Two affordable housing bills – one in the State Assembly and the other in the State Senate – will be supported by the Santa Monica City Council.
The six council members present at the end of their Tuesday night meeting all voted in favor of Supporting AB 1690 and SB 1260.
The Assembly Bill proposes to require at least 50 percent of the affordable housing units in all mixed-use zoning districts in the State to be in the low- and very-low income categories.
If approved, the State law would be relatively consistent with Santa Monica’s Land Use and Circulation Element (LUCE).
Meanwhile, SB 1260 would require infrastructure financing districts to set aside at least 25 percent of its revenue to provide for affordable housing.
Under State law, only residential properties were required to accommodate at least 50 percent of low- and very-low income housing needs.
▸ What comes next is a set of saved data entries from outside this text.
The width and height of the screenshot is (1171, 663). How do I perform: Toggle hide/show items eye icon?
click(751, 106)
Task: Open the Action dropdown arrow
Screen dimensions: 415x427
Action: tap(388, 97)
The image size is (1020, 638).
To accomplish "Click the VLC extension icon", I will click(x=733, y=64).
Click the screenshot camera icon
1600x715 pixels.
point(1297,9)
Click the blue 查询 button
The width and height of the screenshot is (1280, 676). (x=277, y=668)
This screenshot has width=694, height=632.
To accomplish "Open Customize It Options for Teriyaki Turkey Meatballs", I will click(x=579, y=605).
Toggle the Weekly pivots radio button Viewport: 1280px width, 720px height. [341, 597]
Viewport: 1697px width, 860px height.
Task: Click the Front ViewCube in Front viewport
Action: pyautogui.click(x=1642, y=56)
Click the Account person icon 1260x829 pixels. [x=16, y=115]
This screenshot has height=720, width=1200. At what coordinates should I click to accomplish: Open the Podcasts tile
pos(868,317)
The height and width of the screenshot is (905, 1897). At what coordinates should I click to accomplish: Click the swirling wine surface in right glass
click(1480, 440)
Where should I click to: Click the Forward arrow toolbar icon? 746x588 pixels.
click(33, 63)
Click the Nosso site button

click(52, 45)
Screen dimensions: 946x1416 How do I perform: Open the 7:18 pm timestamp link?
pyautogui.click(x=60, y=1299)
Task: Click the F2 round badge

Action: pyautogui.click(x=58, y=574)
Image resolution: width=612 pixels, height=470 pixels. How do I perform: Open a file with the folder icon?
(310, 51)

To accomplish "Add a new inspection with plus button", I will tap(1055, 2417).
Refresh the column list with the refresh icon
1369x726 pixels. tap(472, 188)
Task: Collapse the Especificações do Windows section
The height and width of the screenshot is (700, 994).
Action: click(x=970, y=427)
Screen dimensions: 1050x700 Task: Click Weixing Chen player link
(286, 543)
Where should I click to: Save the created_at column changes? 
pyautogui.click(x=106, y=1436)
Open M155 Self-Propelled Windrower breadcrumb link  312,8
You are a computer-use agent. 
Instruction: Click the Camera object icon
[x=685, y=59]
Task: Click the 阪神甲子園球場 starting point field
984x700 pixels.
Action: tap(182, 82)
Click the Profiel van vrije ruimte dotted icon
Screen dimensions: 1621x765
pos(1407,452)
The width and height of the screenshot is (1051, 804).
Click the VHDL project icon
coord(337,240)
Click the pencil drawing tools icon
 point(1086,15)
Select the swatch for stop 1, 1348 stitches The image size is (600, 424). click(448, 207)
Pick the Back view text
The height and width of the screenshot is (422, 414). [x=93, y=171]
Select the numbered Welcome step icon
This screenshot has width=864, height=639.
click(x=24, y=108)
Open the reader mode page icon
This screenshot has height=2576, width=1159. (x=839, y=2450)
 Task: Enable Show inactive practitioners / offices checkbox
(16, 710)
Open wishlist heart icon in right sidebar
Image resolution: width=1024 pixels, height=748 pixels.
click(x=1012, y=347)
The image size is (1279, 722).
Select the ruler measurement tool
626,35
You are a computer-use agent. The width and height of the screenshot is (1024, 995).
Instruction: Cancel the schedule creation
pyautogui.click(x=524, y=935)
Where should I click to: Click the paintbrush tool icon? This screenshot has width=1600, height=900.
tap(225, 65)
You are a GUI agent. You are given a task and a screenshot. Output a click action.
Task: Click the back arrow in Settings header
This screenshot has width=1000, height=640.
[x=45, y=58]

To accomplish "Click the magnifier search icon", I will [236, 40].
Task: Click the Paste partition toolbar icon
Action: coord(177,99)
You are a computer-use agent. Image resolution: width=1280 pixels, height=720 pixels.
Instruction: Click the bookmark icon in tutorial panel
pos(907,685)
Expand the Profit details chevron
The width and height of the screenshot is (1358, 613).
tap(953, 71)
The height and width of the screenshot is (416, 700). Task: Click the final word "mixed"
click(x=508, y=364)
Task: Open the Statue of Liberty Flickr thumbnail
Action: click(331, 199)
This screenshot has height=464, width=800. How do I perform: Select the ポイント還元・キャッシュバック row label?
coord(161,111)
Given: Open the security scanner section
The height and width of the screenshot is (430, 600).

Those residential properties where nonresidential use or mixed-use existed did not have to meet the same requirement. The Assembly Bill seeks to include mixed-used properties into the State requirement.
The proposed law in the State Senate would change the affordable housing requirements of infrastructure financing districts. Current law requires government agencies that determine the financing for the construction of residential units to set aside at least 20 percent of those units “to increase and improve the community’s supply of low- and moderate-income housing available at an affordable housing cost to persons and families of low- and moderate-income.”
SB 1260 would eliminate the requirement that at least 20 percent of units physically be set aside for affordable housing purposes and instead require infrastructure financing districts allocate 25 percent or more of its tax increment revenues for affordable housing purposes.
If approved, the new State law would also ensure the number of housing units occupied by extremely low, very low, and low-income households within the infrastructure financing district is not reduced within a specified time period.
Infrastructure financing districts would also have to ensure all extremely low, very low, and low-income household units removed by private or public action must be replaced within two years.
Finally, the Senate bill would also require districts to make sure all housing units built “remain available at affordable housing cost to, and occupied by, persons and families of low- or moderate-income households for the longest feasible time.”
Assemblyman Richard Gordon, who represents a portion of Silicon Valley in the State’s lower house, introduced AB 1690. State Sen. Mark DeSaulnier, who represents several of the Bay Area’s easternmost suburbs, introduced the Senate bill.
With the council vote, City staff will relay the support of both bills to Santa Monica’s lobbyists, state legislators, and Gov. Jerry Brown.
Mayor Pro Tem Terry O’Day was not present for the vote.
Council member Kevin McKeown brought the discussion item to the dais.